Araştırmacılar, kök hücrelerin tekrar programlama sırasında takip edilen yönteme bağlı olarak oluşan hücrelerde mutant – kusurluluk oluştuğunu gözlemlediler. Bu mutasyonlar, kök hücrelerin özelliklerini değiştirebiliyor, hücre bozuklukları üzerine çalışmalarda yapılan çalışmaları etkileyebiliyor. Bu buluşun, yapay organlarla tedavide kök hücrelerin kullanımı üzerine önemli etkileri olacaktır.
Bu çalışma ile kök hücrelerin farlılaştırmasında kullanılan yöntemlerin verimliliğini arttırmak için yapılan çalışmalar sonucu oluşan kök hücrelerin titiz bir şekilde karakterize edilmesi gerektiği ön plana çıkmaktadır. Mesela, eğer genomik bütünlülük tam olarak belirlenmemişse, tekrar programlamanın verimliliğini arttıran bir çalışma hücrelerin kalitesini azaltabilir.
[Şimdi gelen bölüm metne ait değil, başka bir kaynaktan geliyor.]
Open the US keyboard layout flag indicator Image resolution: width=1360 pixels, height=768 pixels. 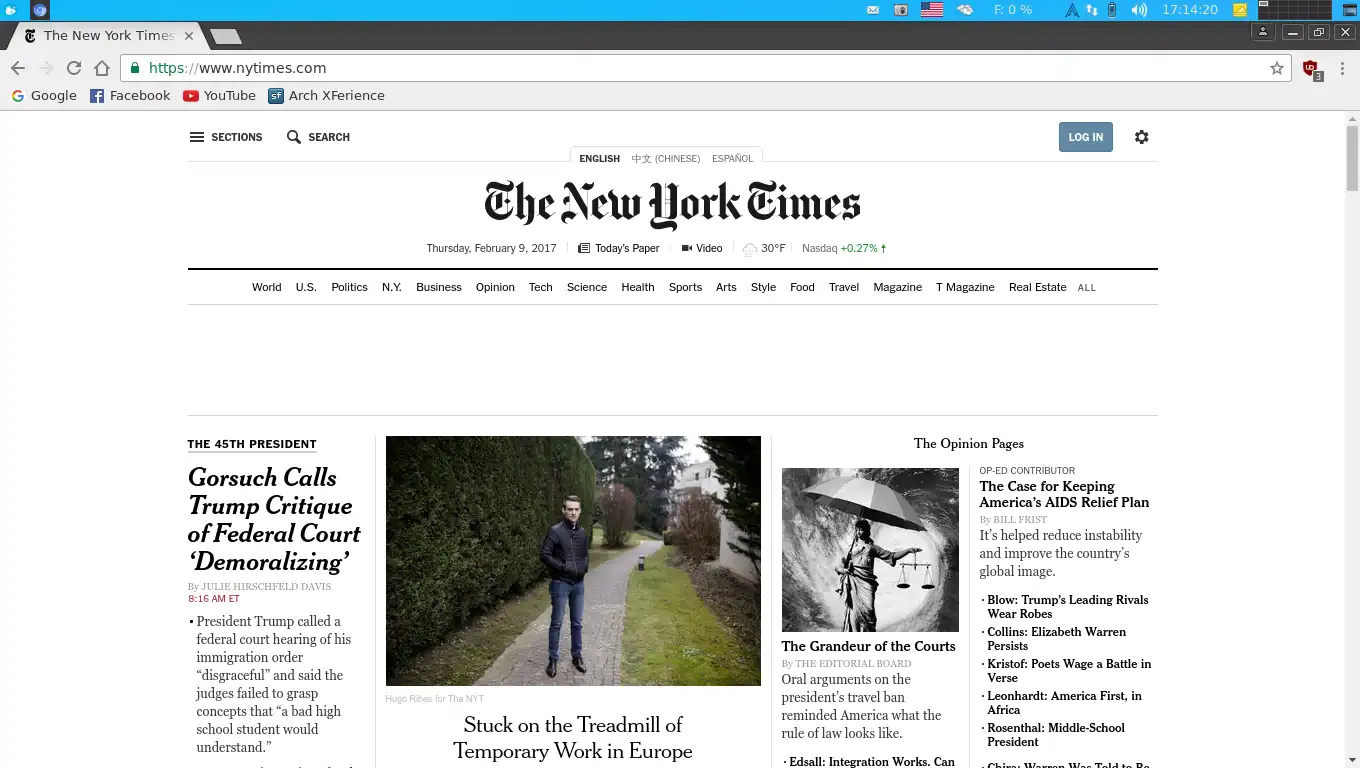click(932, 10)
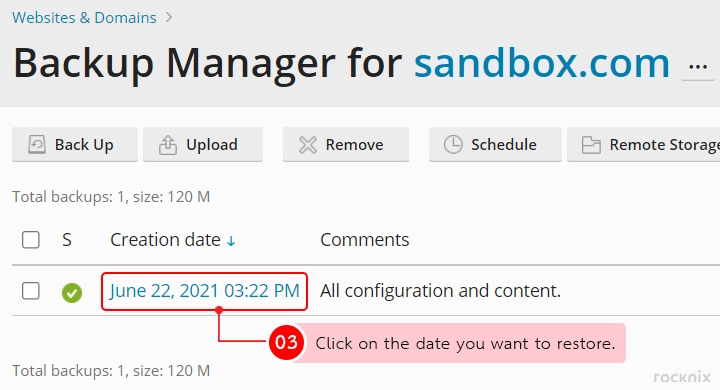
Task: Open the three-dots more actions menu
Action: coord(698,67)
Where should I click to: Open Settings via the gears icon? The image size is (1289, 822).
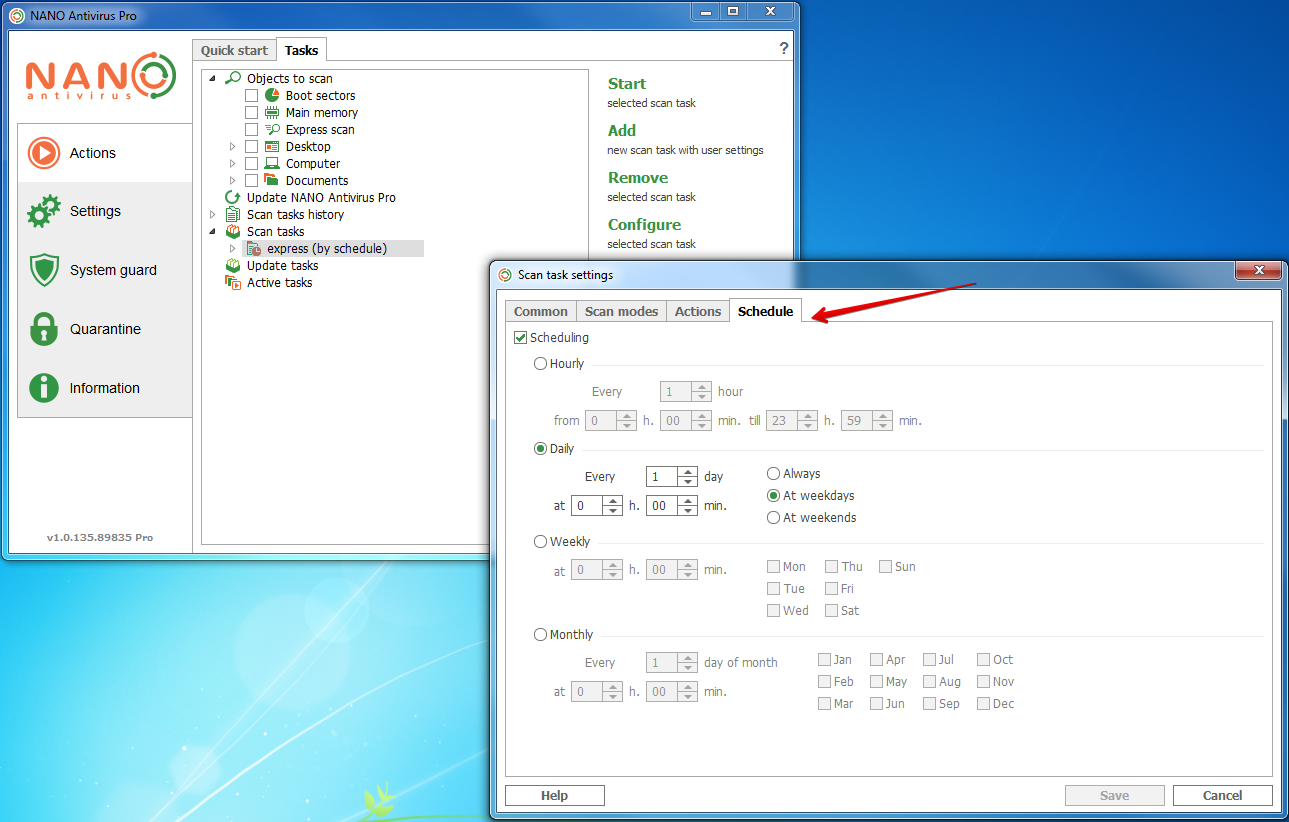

Araştırmacılar ‘tek nükleotid polimorfizm’ (SNP) analizi yöntemini kullanarak farklılaştırılan insan pluripotent kök hücrelerinin ebeveynleri ile karşılaştırdılar.
Çalışmada, uyarılmış pluripotent kök hücrelerinin orjinallerine ve embriyonik kök hücrelere kıyasla çok genetik anormallikler buldular.
Araştırmacılar bu gözlemleri hakkında yorumları şöyle oldu:
Dr. Otonkoski: ‘Fakat buradaki bazı mutasyonlar hücre için yararlıdır ve hücreler büyüme süresince hayatta kalabilirler.’
Dr. Nagy: ‘ Bizim bulduğumuz bu sonuçlar bize şunu söyler: Tüm genetik analizler, uyarılmış pluripotent hücrelerinin özelliklerinin kontrolünü de içermelidir ki hücrelerin programlanma sonrası normal olduğunu anlayabilelim ve bunları klinik uygulamalarda ve tedavilerde gönül rahatlığıyla kullanılabilelim.’
Ayrıca Dr. Otonkoski: ‘ Genom analizlerindeki hızlı gelişmeler gelecekte bu çalışmayı mümkün hale getirecektir. Ayriyeten, kök hücre oluşturulması süresince gerçekleşen DNA hasarını azaltabilecek yeni yöntemlere ihtiyaç vardır.’